In September, just three weeks after the displacement, the situation was miserable. CNEWA representatives who visited the region were shocked at what they saw, especially when it came to the medical care of the refugees. The only existing dispensary was a tent placed on the side of a street, with families waiting in line outside under the sun to get their medicine or their injections. This terrible situation moved CNEWA to install a prefab dispensary in Erbil, which has been successful through the support of its local partners.
The Dohuk dispensary consists of ten rooms, including a waiting room, two quick checkup rooms, two doctors’ rooms, a lab, two small operating rooms, a pharmacy and a storage. All are connected by a middle corridor. The building is a prefab steel structure. The rooms are properly air conditioned and furnished.
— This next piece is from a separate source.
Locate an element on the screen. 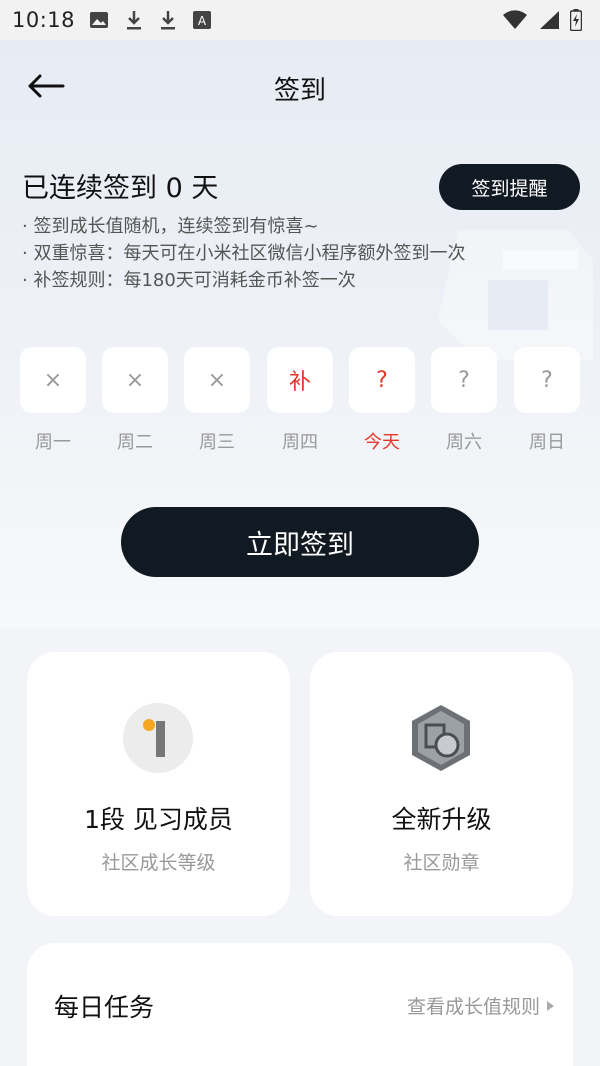  battery-icon is located at coordinates (576, 20).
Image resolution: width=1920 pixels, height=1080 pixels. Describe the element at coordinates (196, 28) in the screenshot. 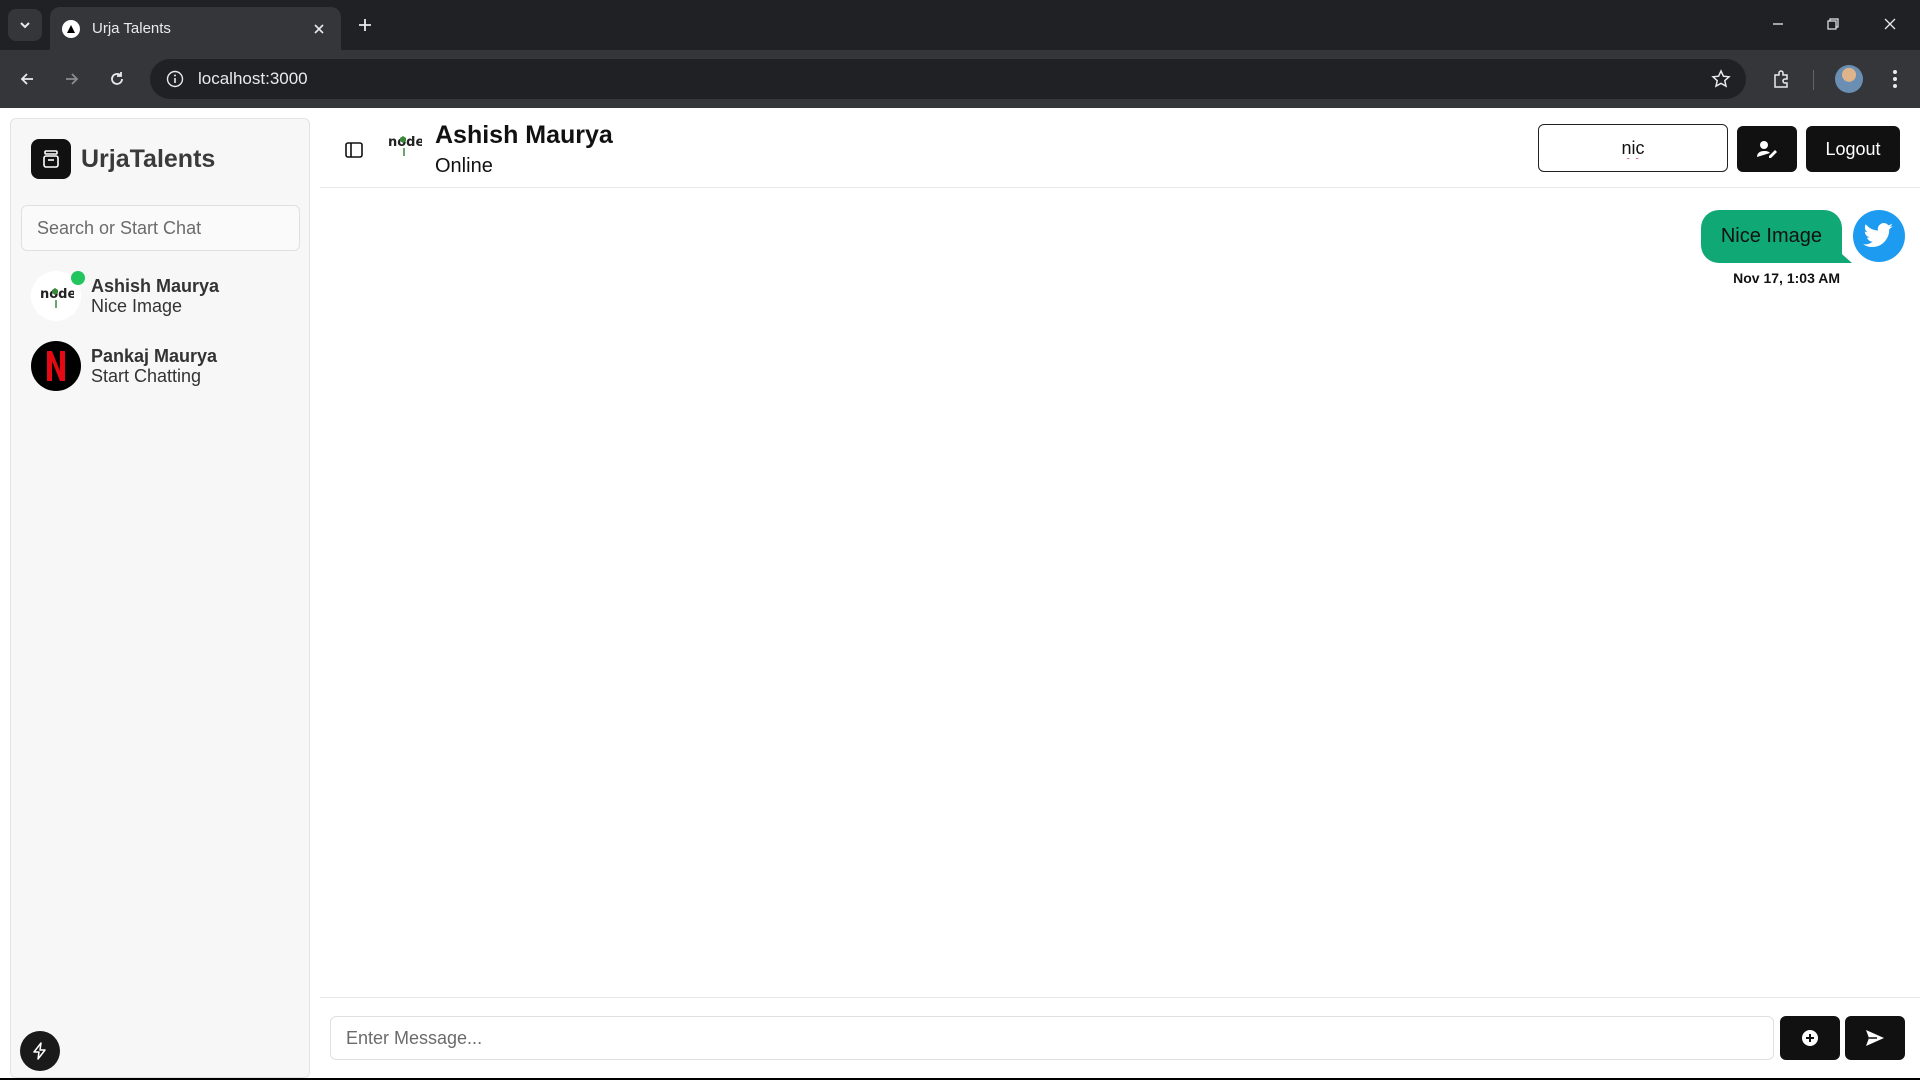

I see `browser-tab-active: Urja Talents` at that location.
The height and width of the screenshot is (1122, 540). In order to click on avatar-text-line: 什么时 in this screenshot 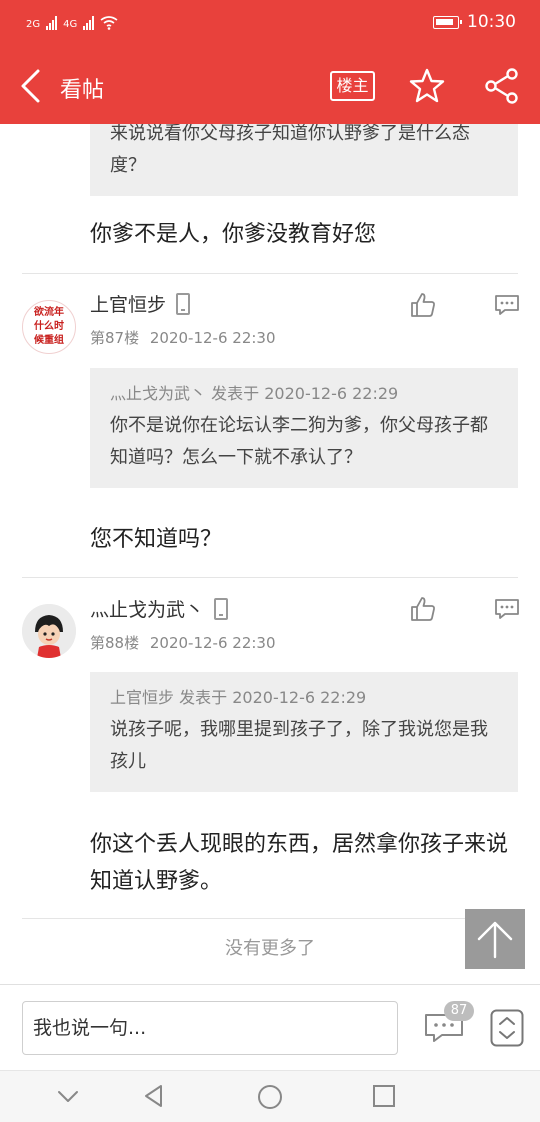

In early May, the dispensary received around 55 patients per day in addition to about 20 chronic patients; this adds up to about 420 patients per week, and that number is expected to increase to around 700 patients per week. The dispensary is under the supervision of a committee representing all communities — Assyrians, Chaldeans, Syriac Catholics and Syriac Orthodox. It is managed and operated by the Rev. Aphrem Philippos, representing the committee; two sisters from the Dominican Sisters of St. Catherine, who have great experience in similar projects; and a doctor.
On the first week of May, the dispensary got the blessing of both Cardinal Leonardo Sandri and Msgr. John Kozar, who visited the facility as part of a pastoral visit.